There is a part that touches on things we wish we could do, often as children, wishing we could draw, or sing, or dance, or write stories, or act, and so on. Barry questions the reader, "Do you wish you could draw? What do you think it would be like?" Similarly, what do you imagine being able to sing would feel like? I answered along as I read through, and noticed a similarity that I hadn't before.
"I would feel free," I thought. I think that being able to sing, or to dance, would make me feel a certain, unique freedom. I think that many people who wish they could draw imagine that it would feel the same way. Isn't that interesting? What's that all about?
I remember riding on the ACTS bus with Monica Hardin as a sophomore in high school, and we would badger her to sing for us. I remember thinking, "if I could sing like that, I would sing all the time!" I also remember stopping suddenly after that thought, and remembering all the times people had complimented my drawing, saying "if I could draw like that, I would draw all the time!" Interesting.

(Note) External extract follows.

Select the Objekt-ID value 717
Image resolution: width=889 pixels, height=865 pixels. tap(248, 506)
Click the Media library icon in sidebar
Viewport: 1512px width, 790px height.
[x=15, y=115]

There seemed to be a disparity in the reality (my being able to draw already) and the perception of what it must be like to be able to (probably similar to my perception of what it would be like to sing). I think it's similar to the idea of not being able to fly. We often wish we could fly, and dream about it, and yearn for it, but I think it's important that we can't. The feeling of yearning is an experience in and of itself that can be appreciated and taken for granted. If we COULD fly, it would mean something different to us.
I feel like I'm scratching the service on some insight or another, and that there is deeper digging to do. I haven't pieced all these thoughts together quite yet, but I have them all in the same net.